> **INSTRUCTIONS FOR THE TASK**: Restating the data exactly is the whole task.

Data entries:
* * * * * * *

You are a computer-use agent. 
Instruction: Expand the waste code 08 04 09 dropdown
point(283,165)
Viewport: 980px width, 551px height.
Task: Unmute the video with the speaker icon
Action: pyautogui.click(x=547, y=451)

* * * * * * *

> **EXERCISE RESULT**:
You are a computer-use agent. 
Instruction: Expand the waste code 08 04 09 dropdown
point(283,165)
Viewport: 980px width, 551px height.
Task: Unmute the video with the speaker icon
Action: pyautogui.click(x=547, y=451)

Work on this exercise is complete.